[Stated task] Repeat the items below, substituting "assistant" for every occurrence of "agent" and keeping everything else unchanged. Omit the pictures from your output.
--- start of Records provided ---
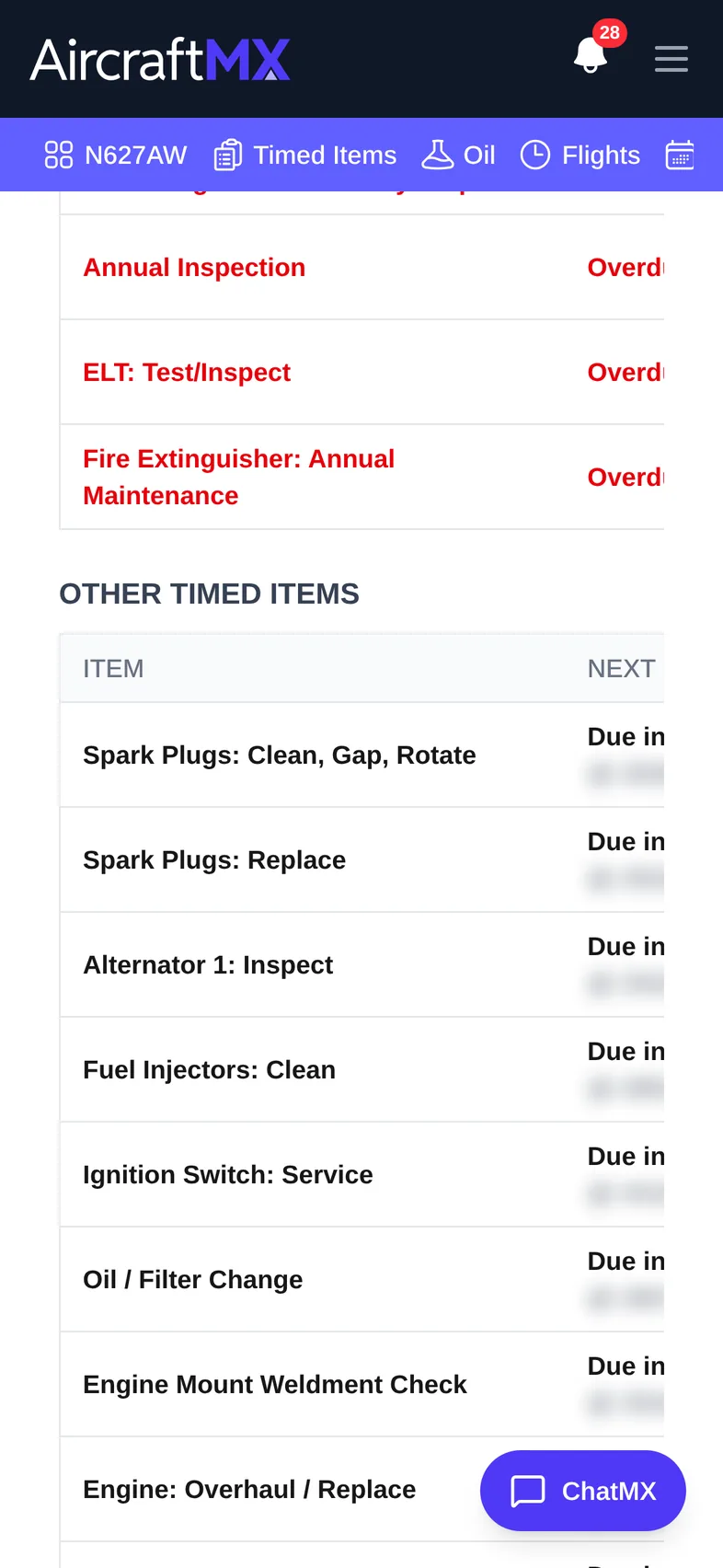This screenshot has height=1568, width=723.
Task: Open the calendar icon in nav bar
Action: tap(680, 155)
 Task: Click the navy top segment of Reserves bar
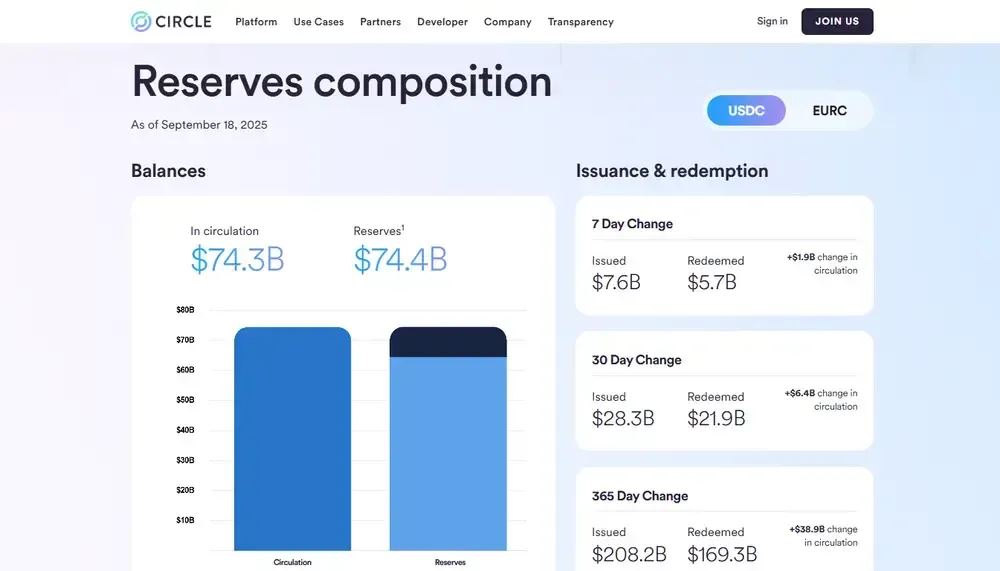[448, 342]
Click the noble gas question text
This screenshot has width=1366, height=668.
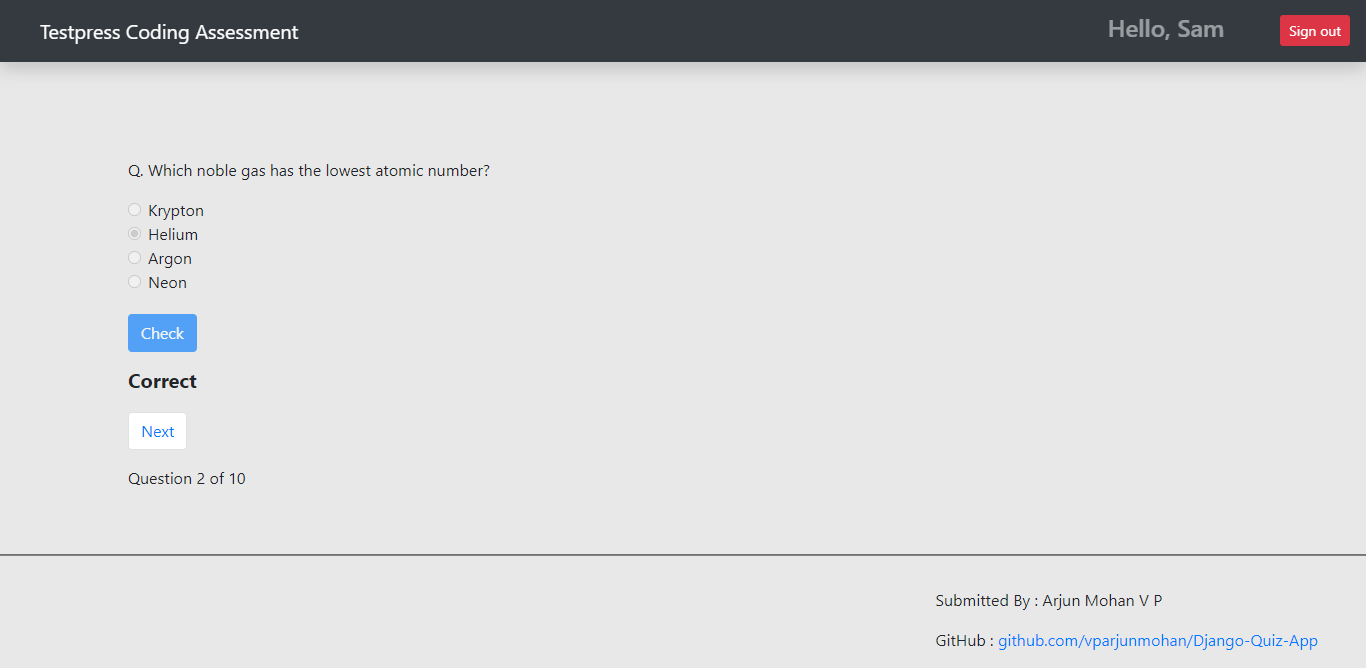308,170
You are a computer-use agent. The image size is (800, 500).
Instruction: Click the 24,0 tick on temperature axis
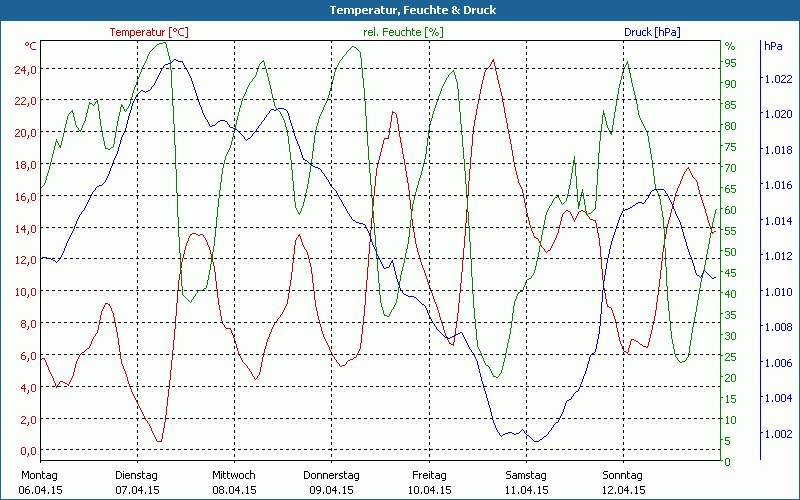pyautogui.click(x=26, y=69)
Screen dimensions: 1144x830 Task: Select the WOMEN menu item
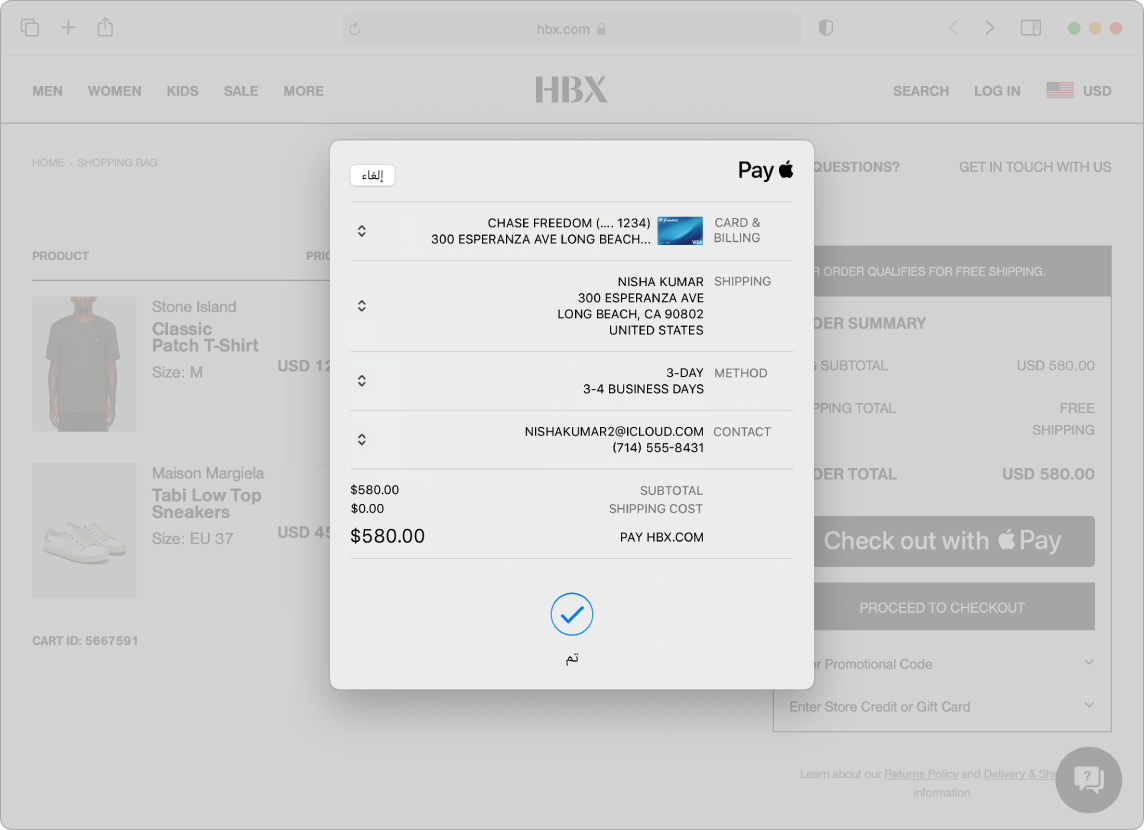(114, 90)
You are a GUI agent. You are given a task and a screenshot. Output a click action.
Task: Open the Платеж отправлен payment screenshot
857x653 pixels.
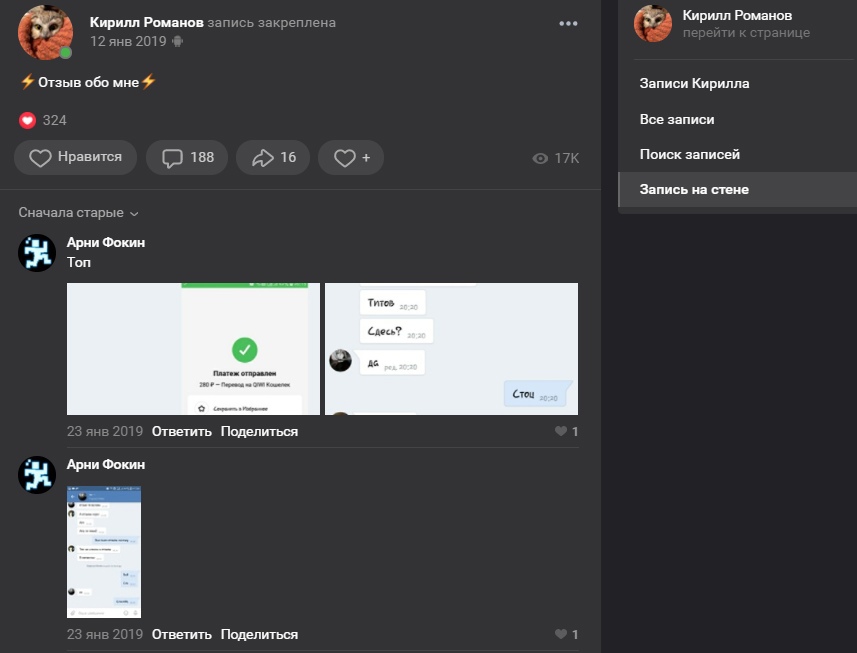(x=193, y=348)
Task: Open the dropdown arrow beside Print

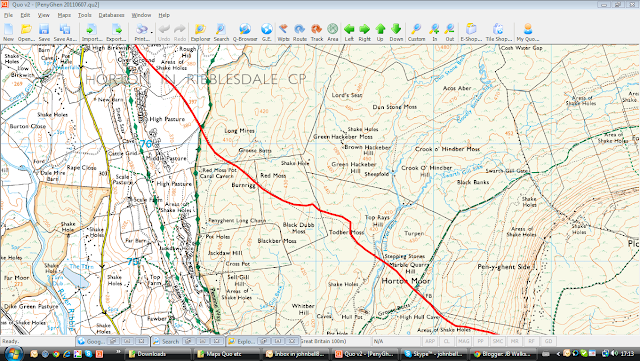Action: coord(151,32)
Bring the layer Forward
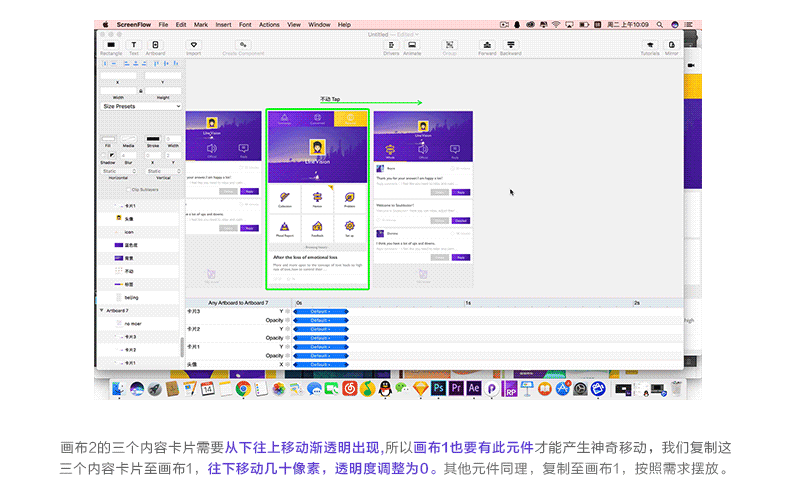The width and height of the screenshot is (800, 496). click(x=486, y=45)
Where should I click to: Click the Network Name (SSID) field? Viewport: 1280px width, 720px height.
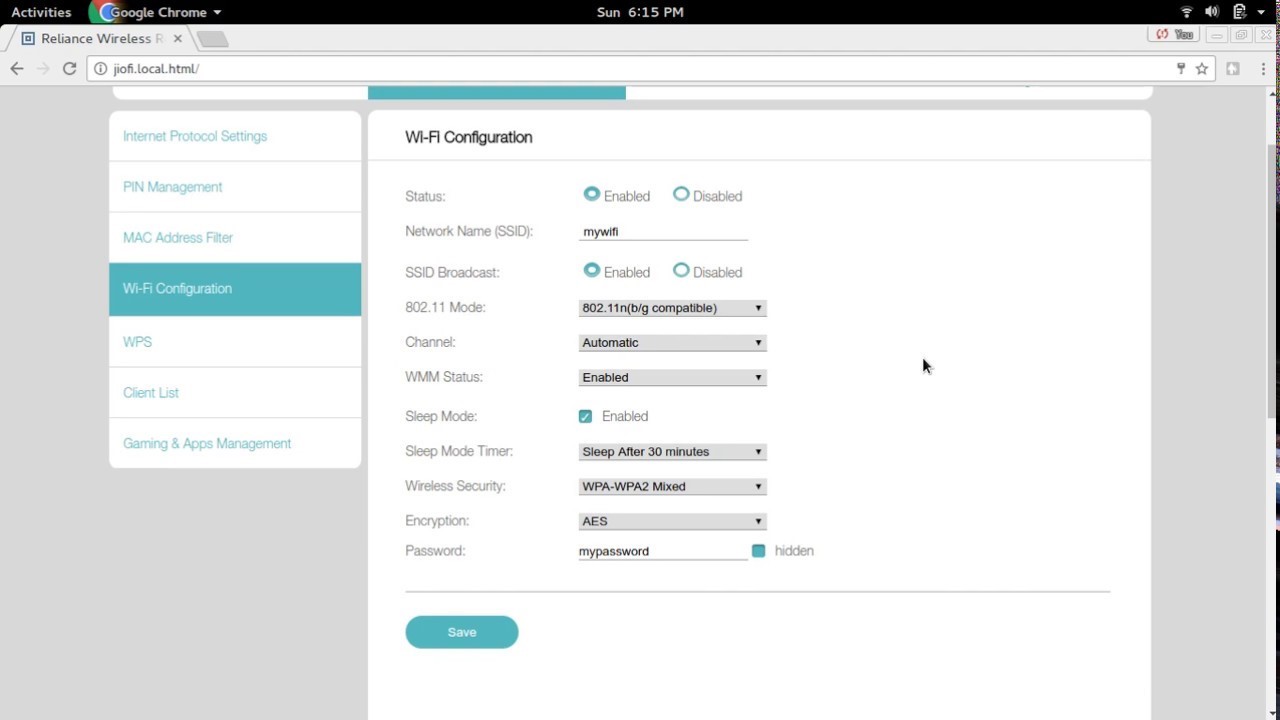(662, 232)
--- end of Records provided ---
[Worked solution]
This screenshot has height=1568, width=723.
Task: Open the calendar icon in nav bar
Action: tap(680, 155)
 Task: Click the navy top segment of Reserves bar
[448, 342]
Click the noble gas question text
This screenshot has width=1366, height=668.
308,170
You are a computer-use assistant. The image size is (800, 500).
Instruction: Click the 24,0 tick on temperature axis
pyautogui.click(x=26, y=69)
Screen dimensions: 1144x830 Task: Select the WOMEN menu item
(114, 90)
You are a GUI assistant. You are given a task and a screenshot. Output a click action.
Task: Open the Платеж отправлен payment screenshot
857x653 pixels.
(x=193, y=348)
Task: Open the dropdown arrow beside Print

Action: coord(151,32)
Bring the layer Forward
The width and height of the screenshot is (800, 496). click(x=486, y=45)
Where should I click to: Click the Network Name (SSID) field? Viewport: 1280px width, 720px height.
(662, 232)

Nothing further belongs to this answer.